A good example is game playing where a single move by itself is not that important; it is the sequence of right moves that is good. A move is good if it is part of a good game playing policy.

A robot navigating in an environment in search of a goal location is another application area of reinforcement learning. At any time, the robot can move in one of a number of directions. After a number of trial runs, it should learn the correct sequence of actions to reach to the goal state from an initial state, doing this as quickly as possible and without hitting any of the obstacles.

One factor that makes reinforcement learning harder is when the system has unreliable and partial sensory information. For example, a robot equipped with a video camera has incomplete information and thus at any time is in a partially observable state and should decide taking into account this uncertainty. A task may also require a concurrent operation of multiple agents that should interact and cooperate to accomplish a common goal. An example is a team of robots playing soccer.


Induction is the process of extracting general rules from a set of particular cases.

In statistics, going from particular observations to general descriptions is called inference and learning is called estimation. Classification is called discriminant analysis in statistics.

In engineering, classification is called pattern recognition and the approach is nonparametric and much more empirical.

Machine learning is related to artificial intelligence (Russell and Norvig 1995) because an intelligent system should be able to adapt to changes in its environment.

Data mining is the name coined in the business world for the application of machine learning algorithms to large amounts of data (Weiss and Indurkhya 1998). In computer science, it is also called knowledge discovery in databases (KDD).

Chapter’s Important Keywords:

  1. Machine Learning.
  2. Data Mining.
  3. Descriptive Model.
  4. Predictive Model.
  5. Association Rule.
  6. Classification.
  7. Discriminant Function.
  8. Knowledge Extraction.
  9. Compression.
  10. Outlier Detection.
  11. Supervised Learning.
  12. Response Surface Design.
  13. Density Estimation.
  14. Clustering.
  15. Reinforcement Learning.
  16. Partially Observable State.
  17. Induction.
  18. Inference.
  19. Estimation.
  20. Discriminant Analysis.
  21. Knowledge Discovery in Databases.


Machine learning is about programming computers to optimize a performance
criterion using example data or past experience.

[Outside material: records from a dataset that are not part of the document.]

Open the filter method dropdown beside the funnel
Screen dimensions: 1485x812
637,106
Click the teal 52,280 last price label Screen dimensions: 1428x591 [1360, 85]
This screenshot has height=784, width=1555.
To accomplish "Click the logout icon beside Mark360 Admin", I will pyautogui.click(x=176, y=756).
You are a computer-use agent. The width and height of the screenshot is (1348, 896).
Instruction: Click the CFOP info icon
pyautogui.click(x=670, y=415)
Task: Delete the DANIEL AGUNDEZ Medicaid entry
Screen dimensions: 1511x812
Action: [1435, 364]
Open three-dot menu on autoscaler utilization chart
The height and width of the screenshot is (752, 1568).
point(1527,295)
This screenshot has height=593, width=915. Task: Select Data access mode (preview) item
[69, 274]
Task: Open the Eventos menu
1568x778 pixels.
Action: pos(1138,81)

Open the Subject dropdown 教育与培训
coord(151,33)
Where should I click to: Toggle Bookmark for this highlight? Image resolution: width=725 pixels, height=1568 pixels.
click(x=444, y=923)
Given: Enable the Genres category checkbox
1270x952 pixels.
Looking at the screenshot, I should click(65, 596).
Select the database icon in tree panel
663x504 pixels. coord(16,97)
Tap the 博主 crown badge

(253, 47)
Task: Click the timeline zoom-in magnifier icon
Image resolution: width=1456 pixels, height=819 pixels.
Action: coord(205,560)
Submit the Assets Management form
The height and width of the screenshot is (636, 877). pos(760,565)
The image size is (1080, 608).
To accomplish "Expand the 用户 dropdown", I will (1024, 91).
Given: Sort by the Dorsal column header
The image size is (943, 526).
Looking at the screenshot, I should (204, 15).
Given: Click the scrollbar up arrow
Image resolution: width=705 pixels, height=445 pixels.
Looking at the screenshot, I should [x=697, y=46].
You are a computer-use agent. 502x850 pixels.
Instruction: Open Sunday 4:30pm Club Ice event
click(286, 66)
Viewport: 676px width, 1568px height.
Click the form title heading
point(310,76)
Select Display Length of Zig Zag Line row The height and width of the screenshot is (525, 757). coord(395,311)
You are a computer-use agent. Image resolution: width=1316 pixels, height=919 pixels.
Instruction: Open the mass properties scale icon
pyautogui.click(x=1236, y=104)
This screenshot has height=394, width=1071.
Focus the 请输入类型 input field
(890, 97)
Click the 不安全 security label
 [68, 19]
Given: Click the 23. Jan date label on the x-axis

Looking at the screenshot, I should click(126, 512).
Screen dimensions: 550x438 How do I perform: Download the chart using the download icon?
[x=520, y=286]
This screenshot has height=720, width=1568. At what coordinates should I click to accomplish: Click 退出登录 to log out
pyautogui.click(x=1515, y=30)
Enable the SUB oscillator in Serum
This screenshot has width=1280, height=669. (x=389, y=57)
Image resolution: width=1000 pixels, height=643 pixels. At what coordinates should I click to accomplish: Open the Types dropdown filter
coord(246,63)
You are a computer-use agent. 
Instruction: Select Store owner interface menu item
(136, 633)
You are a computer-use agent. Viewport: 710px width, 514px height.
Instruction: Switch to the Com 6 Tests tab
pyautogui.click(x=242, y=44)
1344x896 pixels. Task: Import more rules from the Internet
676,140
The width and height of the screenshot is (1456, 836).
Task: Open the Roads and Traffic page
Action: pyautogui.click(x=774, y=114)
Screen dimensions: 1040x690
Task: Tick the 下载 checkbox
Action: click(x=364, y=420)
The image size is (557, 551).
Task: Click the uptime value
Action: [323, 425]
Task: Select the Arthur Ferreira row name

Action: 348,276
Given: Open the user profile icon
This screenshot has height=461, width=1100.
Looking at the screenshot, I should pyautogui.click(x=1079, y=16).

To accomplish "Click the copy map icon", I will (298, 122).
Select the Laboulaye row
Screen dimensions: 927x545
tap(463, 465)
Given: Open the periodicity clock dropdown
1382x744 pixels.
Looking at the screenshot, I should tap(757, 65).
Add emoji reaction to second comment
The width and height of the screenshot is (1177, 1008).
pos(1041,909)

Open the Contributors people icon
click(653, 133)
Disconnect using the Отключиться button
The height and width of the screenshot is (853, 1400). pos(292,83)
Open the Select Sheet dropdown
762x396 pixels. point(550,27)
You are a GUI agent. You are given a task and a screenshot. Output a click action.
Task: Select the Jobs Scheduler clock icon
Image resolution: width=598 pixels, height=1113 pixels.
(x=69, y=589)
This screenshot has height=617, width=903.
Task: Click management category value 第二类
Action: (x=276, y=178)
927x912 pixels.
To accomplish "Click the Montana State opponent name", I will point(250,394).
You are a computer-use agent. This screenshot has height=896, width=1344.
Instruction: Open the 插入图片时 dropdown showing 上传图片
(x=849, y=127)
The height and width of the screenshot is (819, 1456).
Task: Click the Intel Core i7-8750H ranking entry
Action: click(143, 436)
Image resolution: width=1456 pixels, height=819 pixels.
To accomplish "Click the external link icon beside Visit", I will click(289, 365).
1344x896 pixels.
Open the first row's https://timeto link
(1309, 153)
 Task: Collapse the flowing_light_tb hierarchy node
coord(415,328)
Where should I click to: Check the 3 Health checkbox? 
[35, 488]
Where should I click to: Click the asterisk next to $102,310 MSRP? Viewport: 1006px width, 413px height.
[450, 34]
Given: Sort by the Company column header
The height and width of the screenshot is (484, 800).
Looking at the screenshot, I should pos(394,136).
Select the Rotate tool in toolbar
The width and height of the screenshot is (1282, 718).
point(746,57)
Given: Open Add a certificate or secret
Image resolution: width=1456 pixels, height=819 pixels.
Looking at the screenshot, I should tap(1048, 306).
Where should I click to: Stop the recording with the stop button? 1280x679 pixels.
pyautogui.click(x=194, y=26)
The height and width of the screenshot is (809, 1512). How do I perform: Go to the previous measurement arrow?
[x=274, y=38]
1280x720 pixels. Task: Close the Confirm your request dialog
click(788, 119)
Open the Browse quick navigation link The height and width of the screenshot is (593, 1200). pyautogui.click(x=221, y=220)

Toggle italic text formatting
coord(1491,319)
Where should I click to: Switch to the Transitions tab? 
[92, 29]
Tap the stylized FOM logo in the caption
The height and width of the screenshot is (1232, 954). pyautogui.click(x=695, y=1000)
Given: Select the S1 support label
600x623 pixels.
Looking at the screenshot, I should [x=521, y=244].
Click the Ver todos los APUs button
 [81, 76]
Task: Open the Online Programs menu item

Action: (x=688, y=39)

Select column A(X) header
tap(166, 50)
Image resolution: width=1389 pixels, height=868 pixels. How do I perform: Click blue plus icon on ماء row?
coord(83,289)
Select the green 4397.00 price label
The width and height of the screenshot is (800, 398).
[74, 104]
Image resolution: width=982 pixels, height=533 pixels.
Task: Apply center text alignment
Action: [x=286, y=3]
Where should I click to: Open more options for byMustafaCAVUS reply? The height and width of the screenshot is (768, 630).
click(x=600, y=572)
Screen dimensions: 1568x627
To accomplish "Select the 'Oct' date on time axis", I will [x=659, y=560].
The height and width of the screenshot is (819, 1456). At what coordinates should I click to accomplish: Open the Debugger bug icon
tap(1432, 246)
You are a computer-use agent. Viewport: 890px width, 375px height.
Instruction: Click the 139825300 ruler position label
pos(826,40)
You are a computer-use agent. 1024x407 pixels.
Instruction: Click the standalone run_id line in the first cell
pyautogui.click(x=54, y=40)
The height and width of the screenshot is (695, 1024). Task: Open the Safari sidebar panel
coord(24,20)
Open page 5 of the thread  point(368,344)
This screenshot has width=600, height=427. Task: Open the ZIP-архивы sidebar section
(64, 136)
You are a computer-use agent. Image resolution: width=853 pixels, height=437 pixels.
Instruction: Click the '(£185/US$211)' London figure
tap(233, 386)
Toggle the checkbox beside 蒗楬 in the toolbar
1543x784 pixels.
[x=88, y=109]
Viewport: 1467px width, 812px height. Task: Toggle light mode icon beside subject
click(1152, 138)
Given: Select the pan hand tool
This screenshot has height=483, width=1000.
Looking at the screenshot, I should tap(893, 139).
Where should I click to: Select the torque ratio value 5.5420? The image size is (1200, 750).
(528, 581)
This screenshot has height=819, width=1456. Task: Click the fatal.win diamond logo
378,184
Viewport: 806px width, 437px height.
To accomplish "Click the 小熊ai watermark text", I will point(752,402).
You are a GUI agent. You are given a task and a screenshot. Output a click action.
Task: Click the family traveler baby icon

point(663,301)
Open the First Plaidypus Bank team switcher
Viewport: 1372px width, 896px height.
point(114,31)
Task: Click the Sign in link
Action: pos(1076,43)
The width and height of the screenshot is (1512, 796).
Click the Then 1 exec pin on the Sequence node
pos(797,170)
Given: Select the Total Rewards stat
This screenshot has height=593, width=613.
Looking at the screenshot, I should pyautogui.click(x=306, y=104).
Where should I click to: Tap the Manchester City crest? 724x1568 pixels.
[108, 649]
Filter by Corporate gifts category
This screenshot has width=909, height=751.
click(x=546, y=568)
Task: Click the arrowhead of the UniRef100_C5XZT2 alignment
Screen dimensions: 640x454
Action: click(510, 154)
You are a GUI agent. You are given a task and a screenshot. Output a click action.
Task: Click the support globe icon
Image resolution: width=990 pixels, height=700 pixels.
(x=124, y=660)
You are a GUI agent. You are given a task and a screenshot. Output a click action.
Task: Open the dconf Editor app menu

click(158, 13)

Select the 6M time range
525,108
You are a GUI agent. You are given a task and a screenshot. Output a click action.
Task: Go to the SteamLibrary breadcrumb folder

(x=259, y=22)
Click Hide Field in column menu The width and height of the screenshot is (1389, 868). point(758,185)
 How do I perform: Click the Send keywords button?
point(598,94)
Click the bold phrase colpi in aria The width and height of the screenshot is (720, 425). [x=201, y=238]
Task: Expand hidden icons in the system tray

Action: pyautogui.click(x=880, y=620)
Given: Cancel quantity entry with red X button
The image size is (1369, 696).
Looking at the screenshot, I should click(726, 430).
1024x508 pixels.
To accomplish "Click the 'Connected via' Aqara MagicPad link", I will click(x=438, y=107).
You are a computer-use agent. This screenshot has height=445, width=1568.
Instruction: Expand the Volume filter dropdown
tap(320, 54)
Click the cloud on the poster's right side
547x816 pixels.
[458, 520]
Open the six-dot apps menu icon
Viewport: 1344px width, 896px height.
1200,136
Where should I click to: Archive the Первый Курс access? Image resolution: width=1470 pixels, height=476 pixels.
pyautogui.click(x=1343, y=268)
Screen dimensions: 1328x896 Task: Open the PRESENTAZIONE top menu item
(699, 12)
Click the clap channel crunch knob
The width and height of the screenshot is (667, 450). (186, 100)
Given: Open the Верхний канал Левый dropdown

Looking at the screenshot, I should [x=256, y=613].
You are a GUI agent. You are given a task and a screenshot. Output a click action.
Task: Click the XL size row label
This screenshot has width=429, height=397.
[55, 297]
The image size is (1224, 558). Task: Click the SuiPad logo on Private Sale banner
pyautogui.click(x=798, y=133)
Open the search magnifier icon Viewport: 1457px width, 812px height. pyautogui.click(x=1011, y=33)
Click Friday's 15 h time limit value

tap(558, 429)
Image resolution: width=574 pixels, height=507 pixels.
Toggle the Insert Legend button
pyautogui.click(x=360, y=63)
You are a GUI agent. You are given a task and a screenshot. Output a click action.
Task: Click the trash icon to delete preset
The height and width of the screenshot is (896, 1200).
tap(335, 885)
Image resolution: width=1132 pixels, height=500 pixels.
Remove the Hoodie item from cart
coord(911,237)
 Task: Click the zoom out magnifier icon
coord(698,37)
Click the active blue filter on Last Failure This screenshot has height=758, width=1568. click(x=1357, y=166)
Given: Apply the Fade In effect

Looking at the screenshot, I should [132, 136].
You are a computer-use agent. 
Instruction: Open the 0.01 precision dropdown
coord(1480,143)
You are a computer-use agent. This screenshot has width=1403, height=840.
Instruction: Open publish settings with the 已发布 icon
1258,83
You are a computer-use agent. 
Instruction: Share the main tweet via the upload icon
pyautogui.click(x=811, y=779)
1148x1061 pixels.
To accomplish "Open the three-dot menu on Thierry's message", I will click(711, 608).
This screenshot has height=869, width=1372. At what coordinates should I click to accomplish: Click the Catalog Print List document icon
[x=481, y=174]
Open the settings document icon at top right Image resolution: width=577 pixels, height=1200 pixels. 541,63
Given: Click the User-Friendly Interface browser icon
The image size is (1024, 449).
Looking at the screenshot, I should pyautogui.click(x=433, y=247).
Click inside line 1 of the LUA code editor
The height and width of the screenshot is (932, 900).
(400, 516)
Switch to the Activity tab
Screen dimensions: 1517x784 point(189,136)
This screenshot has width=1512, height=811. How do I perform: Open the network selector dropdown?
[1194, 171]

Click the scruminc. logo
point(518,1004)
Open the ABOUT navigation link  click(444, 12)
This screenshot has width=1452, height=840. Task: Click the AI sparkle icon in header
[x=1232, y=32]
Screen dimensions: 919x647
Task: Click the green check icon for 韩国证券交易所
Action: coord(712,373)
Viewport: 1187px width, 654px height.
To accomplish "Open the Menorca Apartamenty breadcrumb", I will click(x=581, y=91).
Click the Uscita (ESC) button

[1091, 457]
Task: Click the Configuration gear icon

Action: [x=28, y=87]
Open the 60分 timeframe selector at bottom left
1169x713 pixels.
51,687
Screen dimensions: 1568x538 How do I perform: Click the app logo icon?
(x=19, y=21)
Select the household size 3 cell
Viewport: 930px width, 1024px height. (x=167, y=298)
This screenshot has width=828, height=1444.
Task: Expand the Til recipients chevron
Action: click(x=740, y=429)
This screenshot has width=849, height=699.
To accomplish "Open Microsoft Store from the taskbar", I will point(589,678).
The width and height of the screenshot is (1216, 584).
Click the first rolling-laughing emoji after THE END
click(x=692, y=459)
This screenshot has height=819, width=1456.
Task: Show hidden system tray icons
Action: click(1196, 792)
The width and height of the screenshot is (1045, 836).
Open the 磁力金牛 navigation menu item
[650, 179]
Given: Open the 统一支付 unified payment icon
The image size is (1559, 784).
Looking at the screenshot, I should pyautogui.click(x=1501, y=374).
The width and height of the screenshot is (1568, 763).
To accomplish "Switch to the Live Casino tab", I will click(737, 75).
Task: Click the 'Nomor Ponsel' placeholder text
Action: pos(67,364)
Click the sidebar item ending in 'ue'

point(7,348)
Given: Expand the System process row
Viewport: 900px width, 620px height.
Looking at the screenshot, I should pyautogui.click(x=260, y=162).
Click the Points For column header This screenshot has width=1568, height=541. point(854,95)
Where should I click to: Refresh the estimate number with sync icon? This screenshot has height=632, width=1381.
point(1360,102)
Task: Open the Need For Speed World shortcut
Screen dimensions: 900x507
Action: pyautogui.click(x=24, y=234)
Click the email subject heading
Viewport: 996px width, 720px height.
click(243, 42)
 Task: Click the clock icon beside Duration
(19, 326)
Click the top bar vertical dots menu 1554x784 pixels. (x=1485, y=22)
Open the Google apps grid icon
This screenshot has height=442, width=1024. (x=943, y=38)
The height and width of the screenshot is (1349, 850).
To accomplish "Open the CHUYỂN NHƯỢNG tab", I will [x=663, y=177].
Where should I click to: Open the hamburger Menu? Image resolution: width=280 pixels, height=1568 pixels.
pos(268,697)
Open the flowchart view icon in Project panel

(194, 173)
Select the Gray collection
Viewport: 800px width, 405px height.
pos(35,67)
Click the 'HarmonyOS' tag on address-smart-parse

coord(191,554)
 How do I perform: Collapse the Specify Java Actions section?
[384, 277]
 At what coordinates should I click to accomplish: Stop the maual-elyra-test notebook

Examples of Machine Learning

  1. Recognition of spoken speech. That is, converting the acoustic speech signal to an ASCrr text.
  2. Consider routing packets over a computer network. The path maximizing the quality of service from a source to destination changes continuously as the network traffic changes. A learning routing program is able to adapt to the best path by monitoring the network traffic.
  3. Intelligent user interface that can adapt to the biometrics of its user, namely, his or her accent, handwriting, working habits, and so forth.
  4. Retail companies analyze their past sales data to learn their customers’ behavior to improve customer relationship management.
  5. Financial institutions analyze past transactions to predict customers’ credit risks.
  6. Robots learn to optimize their behavior to complete a task using minimum resources.
  7. In bioinformatics, the huge amount of data can only be analyzed and knowledge be extracted using computers.
  8. Cars that can drive themselves under different road and weather conditions.
  9. Phones that can translate in real time to and from a foreign language.
  10. Autonomous robots that can navigate in a new environment, for example, on the surface of another planet.


The book I’m reading, discusses many methods that have their bases in different fields; statistics, pattern recognition, neural networks, artificial intelligence, signal processing, control, and data mining.